• **DIRECTIONS**:
1. Reproduce the passage of the checkbook essay between "I remember that" and "those giant checks.", inclusive.
2. Summarize the checkbook essay in three sentences.

In some respects, and to some extent in retrospect, the failure was mine. I was afraid of going big and swinging for the fence. Every month I would meet with approximately five other men who had similar checkbooks but with different jurisdictions. They were mostly suburban and they almost always spent more money than me. They were also older than me and more experienced. We would meet and talk about solutions, and principles of work, and the overall theme would be in wondering how we could write fewer checks or get people to stop asking for money. There was much ado about responsibility and self-sufficiency, both of which I was on board with, but as we talked each month they would bring up a small redundant set of scenarios, or even repeat certain family names again and again, and here I was talking about everyone and everything. They would repeat to me some principle about work having it sown value and that rather than handouts we needed to encourage people to take control of their own situation. I would talk about the woman with cancer, or the new taxes, or the carpenter, I didn’t share the stripper because that would have seemed salacious, and they would just repeat those principles. I found it very dissatisfying and I was branded a passionate young firebrand. Whether it was the branding or the caution toward frugality, I never did what I really wanted to do which was to just pay off all of these people’ bills with some sort of trust moving forward, freeing them from the crushing weight of the unpaid bill shuffle or the impending doom of bills yet to come. I wanted to just write some big numbers that would give these people more than just some wiggle room but the solid footing needed to build a skill or chase an opportunity. But I didn’t. No one told me directly not to do it, yet I remained afraid knowing full well how the others interpreted those principles and my magic was rendered impotent.IMG_2057

I remember that check book any time I read policy debates about public school funding, government entitlements, or healthcare. Any time I hear the statement that problems cannot be solved by throwing money at them, I hear echoes of those monthly check writer’s meetings. They sound the same and that same feeling I had there rings and resonates inside me with the same feeling of helplessness and I know that this discussion will fall short. I know this because I am no longer a young firebrand but rather I am a little older and experienced. I know better now and were I to go back to my former self in those meetings and with that checkbook, and in the discussions of policy now, I would write those giant checks.

I would agree that the problems of a post-industrial world cannot be solved by just throwing money at them- then- I would add that any solution that doesn’t include throwing lots of money at it, is incomplete and wrong.

We live in a 1st world country with 1st world problems and those who have the means to become world traveled know this. They point out that the impoverished in America have so much more than almost everyone else in the world. I haven’t been to those places but I get it. I understand. I realize that in some countries people walk miles to get water from a well in bare feet and toil with seeds and soil to pull out rice or yams to eat in their tin roofed shacks with dirt floors. I am reminded of these things or these places when Americans look at our budget deficit or entitlements or failing public schools. We are rich and we are wasting it and we need to stop the bleeding and become more responsible. I get it.IMG_3343

But I cannot tell that retired woman that rather than asking for $2,000 to get her 1st world water turned back on, that she should get a bucket and walk to the well. Because there is no well.

• **RECORD EXCERPTS**:

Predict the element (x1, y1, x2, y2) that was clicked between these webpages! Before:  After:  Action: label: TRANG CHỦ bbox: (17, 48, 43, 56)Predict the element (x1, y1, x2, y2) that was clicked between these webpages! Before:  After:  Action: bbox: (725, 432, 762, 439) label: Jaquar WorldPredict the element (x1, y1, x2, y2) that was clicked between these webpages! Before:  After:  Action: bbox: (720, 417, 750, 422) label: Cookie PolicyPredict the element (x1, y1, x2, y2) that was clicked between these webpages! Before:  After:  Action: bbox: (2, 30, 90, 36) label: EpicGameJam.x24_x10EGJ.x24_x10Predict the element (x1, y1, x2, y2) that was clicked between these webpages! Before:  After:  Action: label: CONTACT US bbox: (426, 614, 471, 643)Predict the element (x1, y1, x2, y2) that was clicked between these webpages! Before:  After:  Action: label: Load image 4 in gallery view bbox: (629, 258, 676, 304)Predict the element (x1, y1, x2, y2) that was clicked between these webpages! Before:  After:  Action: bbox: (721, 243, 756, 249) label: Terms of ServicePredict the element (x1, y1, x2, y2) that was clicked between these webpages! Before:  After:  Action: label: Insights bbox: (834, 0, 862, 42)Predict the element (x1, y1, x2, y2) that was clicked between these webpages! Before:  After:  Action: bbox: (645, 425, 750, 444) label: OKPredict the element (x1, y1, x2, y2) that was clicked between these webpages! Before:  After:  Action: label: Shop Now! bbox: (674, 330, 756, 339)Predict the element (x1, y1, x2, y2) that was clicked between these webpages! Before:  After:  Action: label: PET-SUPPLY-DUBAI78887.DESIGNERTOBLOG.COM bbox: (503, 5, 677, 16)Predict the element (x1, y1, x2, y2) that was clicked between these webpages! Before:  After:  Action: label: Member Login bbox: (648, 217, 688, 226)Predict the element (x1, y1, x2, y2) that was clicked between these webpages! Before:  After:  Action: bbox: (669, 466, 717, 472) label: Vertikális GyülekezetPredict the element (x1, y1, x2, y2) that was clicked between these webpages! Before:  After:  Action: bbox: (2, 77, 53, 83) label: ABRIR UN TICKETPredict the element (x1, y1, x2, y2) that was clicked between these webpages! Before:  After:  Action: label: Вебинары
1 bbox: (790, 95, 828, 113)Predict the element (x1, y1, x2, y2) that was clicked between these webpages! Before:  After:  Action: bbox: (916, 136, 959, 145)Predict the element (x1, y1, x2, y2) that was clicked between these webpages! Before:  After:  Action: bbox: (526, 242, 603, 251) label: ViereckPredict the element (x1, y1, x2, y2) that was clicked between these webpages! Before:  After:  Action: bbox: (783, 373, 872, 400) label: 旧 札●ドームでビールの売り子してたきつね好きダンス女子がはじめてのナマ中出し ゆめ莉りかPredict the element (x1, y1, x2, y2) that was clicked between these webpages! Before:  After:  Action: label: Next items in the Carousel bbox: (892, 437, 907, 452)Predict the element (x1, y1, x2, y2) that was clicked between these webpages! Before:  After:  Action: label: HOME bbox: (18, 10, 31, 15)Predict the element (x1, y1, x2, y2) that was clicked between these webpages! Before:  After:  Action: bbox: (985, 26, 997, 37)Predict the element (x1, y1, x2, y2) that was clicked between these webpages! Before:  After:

• **EXPECTED OUTPUTS**:
1.
I remember that check book any time I read policy debates about public school funding, government entitlements, or healthcare. Any time I hear the statement that problems cannot be solved by throwing money at them, I hear echoes of those monthly check writer’s meetings. They sound the same and that same feeling I had there rings and resonates inside me with the same feeling of helplessness and I know that this discussion will fall short. I know this because I am no longer a young firebrand but rather I am a little older and experienced. I know better now and were I to go back to my former self in those meetings and with that checkbook, and in the discussions of policy now, I would write those giant checks.

2. The writer regrets never writing the big checks that would have paid off struggling people's bills, having held back out of fear of how the older, more experienced check writers at the monthly meetings interpreted their principles of responsibility and self-sufficiency. Now older and more experienced, the writer says that any solution that does not include throwing lots of money at problems is incomplete and wrong. While agreeing that poor Americans have more than almost everyone else in the world, the writer cannot tell a retired woman who needs $2,000 to get her water turned back on to walk to a well, because there is no well.